First, a warning about truth (or lack thereof) in advertising. In “The Nut Job 2: Nutty By Nature,” there is no job that involves nuts, as promised by the title. Most of the nut-related content of this film falls only in the first few minutes. These moments are a celebration of the nut-based life, as Surly the Squirrel (Will Arnett) and his rodent pals enjoy a Dionysian feast of nuts, seeds and legumes in the basement of a closed nut shop.

This plentiful abundance of free food, however, is all too easy, and soon, the entire shop has been blown to smithereens, the result of an errant boiler valve. At any rate, the moral of “The Nut Job 2: Nutty By Nature” is that there is very little value in “easy” -no hard work, no character building, no wild animal instincts. This is the ethos espoused by the finger-wagging nag of a squirrel Andie (Katherine Heigl), who is opposed to Surly's grifter tendencies. So in the wake of the nut shop explosion, it's back to the scrounge n' gather way of life for Surly and Pals, if that way of life even exists anymore.

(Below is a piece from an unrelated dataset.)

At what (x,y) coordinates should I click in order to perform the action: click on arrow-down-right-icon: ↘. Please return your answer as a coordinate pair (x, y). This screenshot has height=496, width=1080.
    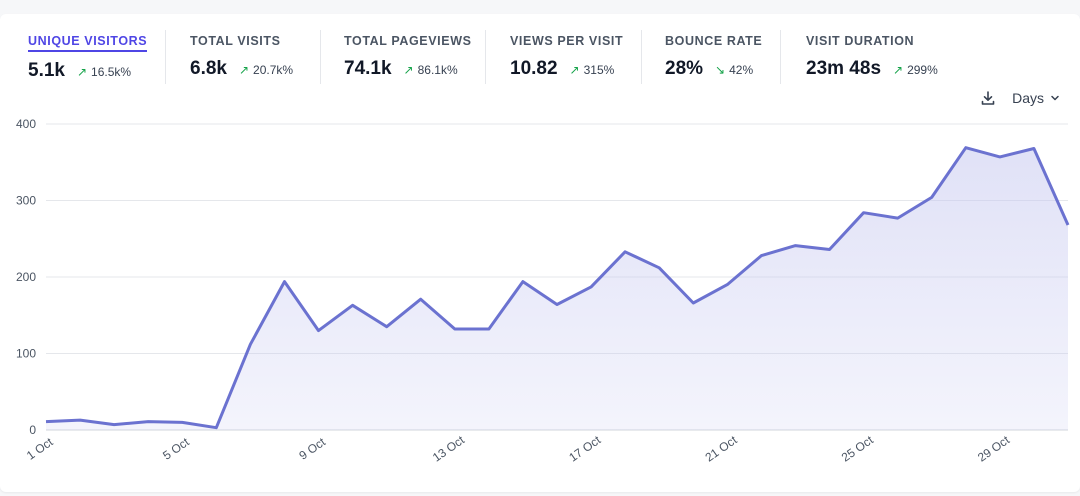
    Looking at the image, I should click on (720, 70).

“The Nut Job 2: Nutty by Nature,” directed and co-written by Cal Brunker, is a searing indictment of capitalistic government corruption, embodied by the cravenly criminal mayor of Oakton City (Bobby Moynihan). In seeking to wring every drop of profit from his province, he destroys and develops the city park where these rodents enjoy a collective lifestyle in order to build an amusement park, Liberty Land, a monument to crass consumerism and cutting corners. When the rodents resist against this development, the mayor unleashes exterminators to violently suppress the uprising.

And just wait until you see the army of kung fu trained Chinese mice, led by the furry, ferocious Mr. Feng (Jackie Chan), who join the rodent insurgents in their rebellion against their greedy human oppressors.

They too have been driven from their park, now a golf course. The most terrifyingly sadistic villain happens to be Heather (Isabela Moner), the mayor's daughter, a fiery-haired bourgeois demon in a small child's body; a Veruca Salt with a tranquilizer dart gun.

This is a film of excesses and extremes. From the orgiastic festival of nuts that the film opens with, to the violent mayhem that it descends into, “Nutty by Nature” is a relentless melee.

It's a tornado of whirling dervish rodents battling ham-fisted humans over the sanctity of their land, which has been turned from a verdant paradise into a dark and hellish landscape of repurposed goods and shoddy craftsmanship, intended to drop every excess dollar in the mayor's pocket. It's an unexpectedly radical, if otherwise rather rote animated sequel.